Um pelotão ficava a dar protecção durante o dia aos trabalhadores e à noite as
máquinas vinham para próximo do acampamento. Ao terceiro dia o pelotão era
rendido por outro.
O soldado rádio telefonista, além de responsável pelas comunicações,
também era responsável pelas bebidas que eram vendidas aos soldados e trabalhadores
da J.A.E.A. Ficava sempre uma secção no acampamento durante o dia para qualquer
emergência.
Um dia encontrava-me a desempenhar essas funções e vinha um soldado de
cada vez de essa secção comprar cervejas, eu estava autorizado a vender no
máximo duas, fora a da refeição, no período laboral. Como todos os dias ia um
pelotão buscar os trabalhadores, um desses soldados, pediu ao alferes para se
deslocar ao quartel precisava de resolver uns assuntos.
Ao outro dia de manhã, quando chegou o pelotão com os trabalhadores
disseram-nos que esse soldado andou aos tiros na camarata. Os soldados que
estavam na cama a descansar atiraram-se para debaixo dela. O soldado quando viu
todos deitados no chão julgou que os tinha morto, saiu da camarata e deu um
tiro no coração. Foi pedida uma evacuação aérea.

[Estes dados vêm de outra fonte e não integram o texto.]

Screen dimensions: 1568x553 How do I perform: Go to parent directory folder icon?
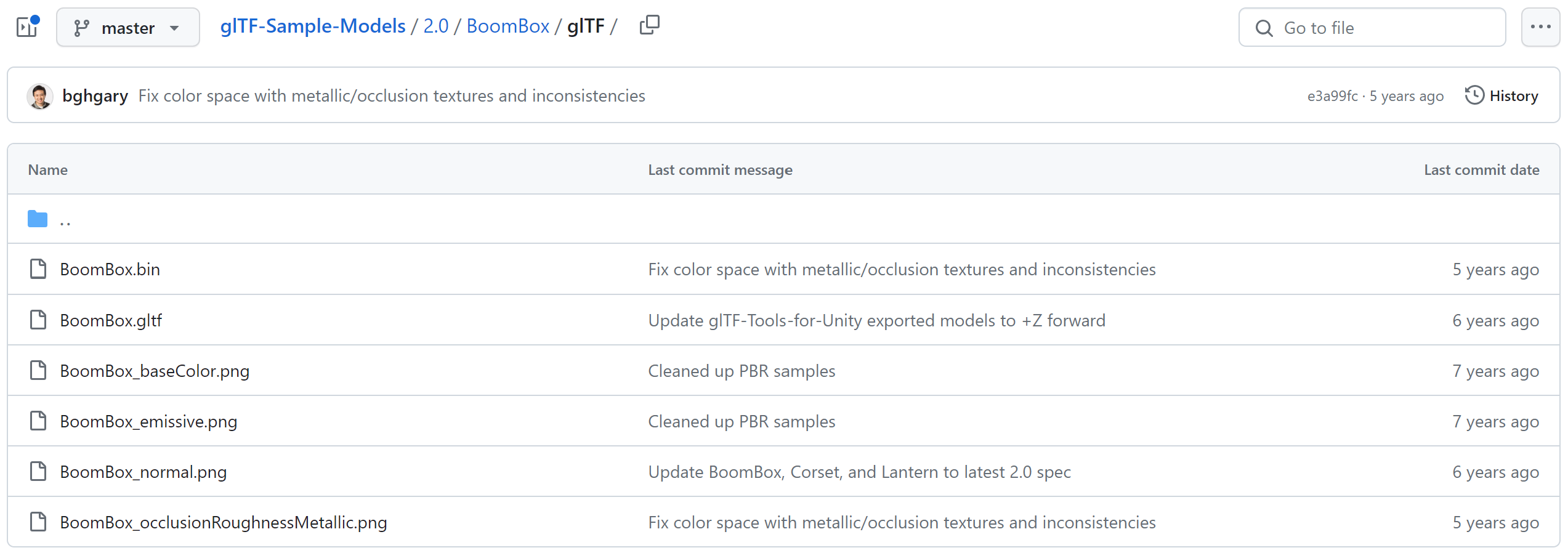click(x=38, y=219)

A sorte é que foi com a G3, e como é grande e pesada houve uma pequena
inclinação que foi o bastante para não atingir o coração. Não morreu ninguém.
Passado pouco tempo o soldado encontrava-se operacional. Fui ouvido e nada
sofri. Foi confirmado que antes de ele ter dado os tiros, esteve a beber
cervejas no bar do soldado do quartel.
Tínhamos muito serviço, o comando de sector mandou ir um pelotão do
Caxito para fazer a segurança à J.A.E.A., da minha companhia ia o condutor, o
enfermeiro, o cozinheiro e o rádio telefonista. Em Angola por volta das 18
horas já é noite. Não tínhamos nada para nos entreter. Um dia o alferes
perguntou-me se de nós não havia alguém que cantasse ou fizesse alguma
brincadeira para se passar o tempo. Disse-lhe que o soldado cozinheiro, José
Manuel - gostava que lhe chamássemos Bicho - tinha um certo jeito para cantar e
contar anedotas.
Foi chamado o Bicho à presença do alferes que lhe pediu para fazer
essas brincadeiras, ao que lhe respondeu. Tenho de beber umas cervejas para
ficar animado e só depois é que me encho de coragem para fazer isso. O alferes
mandou que lhe servissem umas cervejas para ele beber. Chegado à meia dúzia, o
alferes disse - então não canta? Diz-lhe o Bicho. - Tenho de estar animado.
Chegou à dúzia a mesma coisa. Nas dezoito disse que ainda não estava animado.
Diz-lhe o alferes. - À minha custa não vai animar. Também não ficou a saber se
ele cantava bem. Nós sabíamos e que bem cantava.